Mr Bentley described himself as a ‘photographer and entertainer’ in the claim forms that he presented to various Employment Tribunals.  However, a more accurate description of his career, according to a recent case in the Employment Appeal Tribunal http://www.lawgazette.co.uk/news/appeal-tribunal-slaps-down-serial-employment-litigant, might as well be ‘serial pursuer of hopeless cases’.  

Mr Bentley’s modus operandi was to offer his services as photographer and entertainer to various businesses, or to apply for various jobs and then, if he was not offered any work or did not hear back, to issue an Employment Tribunal claim for age discrimination and other undefined forms of disability discrimination and victimisation.  So far, so depressingly familiar, many employers will think.  However, where Mr Bentley distinguished himself from many would-be litigants was in his sheer industriousness as he generated 31 such claims in only 28 months.  

However, lest we be impressed by Mr Bentley’s Stakhanovite output and inadvertently applaud him for his efforts at a time when many are bemoaning the national work ethic, this is also the point at which Mr Bentley let himself down rather.  Having raised numerous purely speculative (or, in the EAT’s own words “self-evidently mis-conceived and hopeless” claims), one may have thought that Mr Bentley would try at least to maximise his return on investment by pursuing the claims vigorously in order to force settlement.  Instead, as the EAT noted, “it is of significance that in respect of none of the 31 applications to the Employment Tribunal has he ever attended any scheduled hearing.  In respect of 19 of them, they have been dismissed: because they were not actively pursued; because he failed to attend a listed hearing; because he requested that the claims be withdrawn; or because he failed to comply with Tribunal orders.”  

The EAT then went on to compare Mr Bentley to some of the other notable ‘serial litigants’ of our time, noting with some awe that the number of claims qualifying them as such were 13, 24 and 33, (with the chap who had brought 33 claims doing so over a very relaxed 9 years, as opposed to Mr Bentley’s 31 in 28 months).  

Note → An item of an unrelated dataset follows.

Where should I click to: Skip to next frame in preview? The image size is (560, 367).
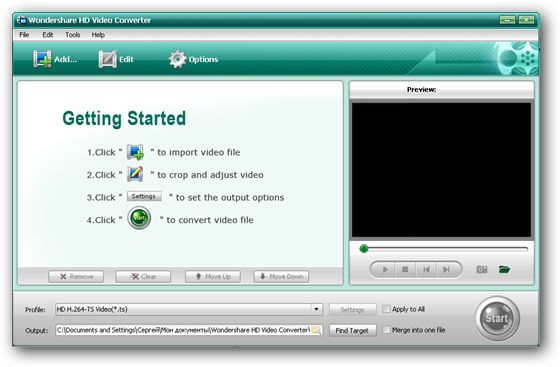pyautogui.click(x=446, y=270)
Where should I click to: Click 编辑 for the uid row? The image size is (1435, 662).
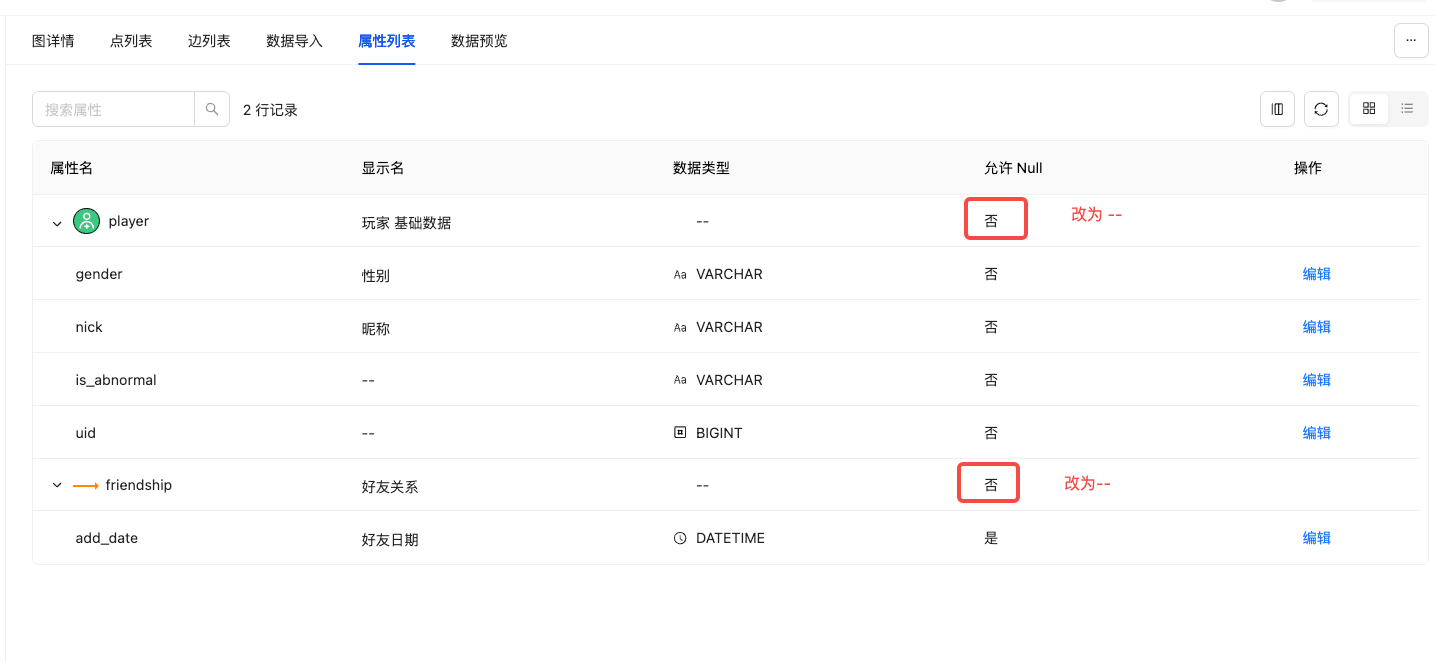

Despite his neglect of his various cases, Mr Bentley had found time to write appeal letters to the EAT that were described as ‘intemperate’, being judicial code for ‘downright rude and nasty’.  For obviously entirely unrelated reasons, his appeals were all refused before they reached the hearing stage.  

Unsurprisingly an application was made by the Attorney General to protect public and private purses from Mr Bentley by ensuring that he could not bring any more Tribunal claims without written permission from the EAT.  Learning less than one might have hoped from the dismissal of all his claims, Mr Bentley failed to engage with this case either.  In his absence, the EAT channelled its inner Queen Victoria and delivered a judgement that was deeply scathing of Mr Bentley’s cases and his conduct.  Indeed the need to protect the reputation of the Tribunals and the EAT was invoked.  The upshot?  Mr Bentley is indefinitely banned from bringing Tribunal claims without first getting a note from the Attorney General.   

The lesson – if you are going to bring serial or vexatious claims, do at least make an effort to look as though you think they have some prospect of success, even if no-one else does.